Ancient and Unique Marine Organisms Face Threats in BC Waters

by Karen Blinkhorn

The Hectate Sponge reefs live at depths of up to 250 metres and are amoung the largest biotic structures on earth.  Photo: NRCANBC’s waters are home to a multitude of little known deep-sea corals and sponges. Corals are large colonies of tiny animals that can create structures more than three metres tall. Sponges are the simplest multicellular animals on Earth. These persevering animals have thrived for millennia attached to BC’s dark, cold ocean floor.

Unlike tropical sponges and coral reefs, coldwater corals and sponges do not rely on photosynthetic algae and are able to live deep in the ocean and in northern waters.
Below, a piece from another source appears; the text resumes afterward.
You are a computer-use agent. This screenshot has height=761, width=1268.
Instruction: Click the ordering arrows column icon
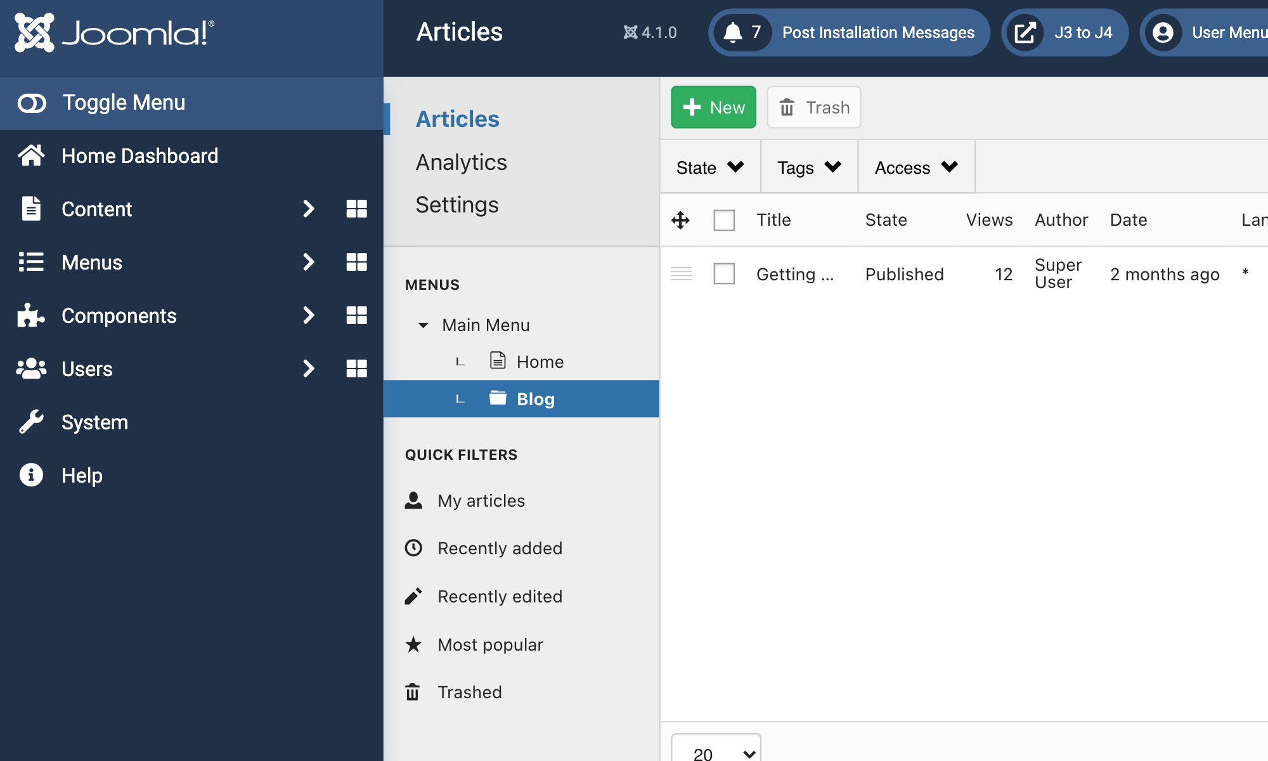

They can live for hundreds or even thousands of years. They provide homes, shelter and nursing grounds for a diverse array of sea life including rockfish, crabs and shrimp.

BC’s 9,000-year-old glass sponge reefs were discovered in Hecate Strait in 1989. Before then, glass sponge reefs were thought to be extinct and were known only through the fossil record. Smaller sponge reefs have recently been discovered off the Sunshine Coast and in the Strait of Georgia, including one located off Galiano Island.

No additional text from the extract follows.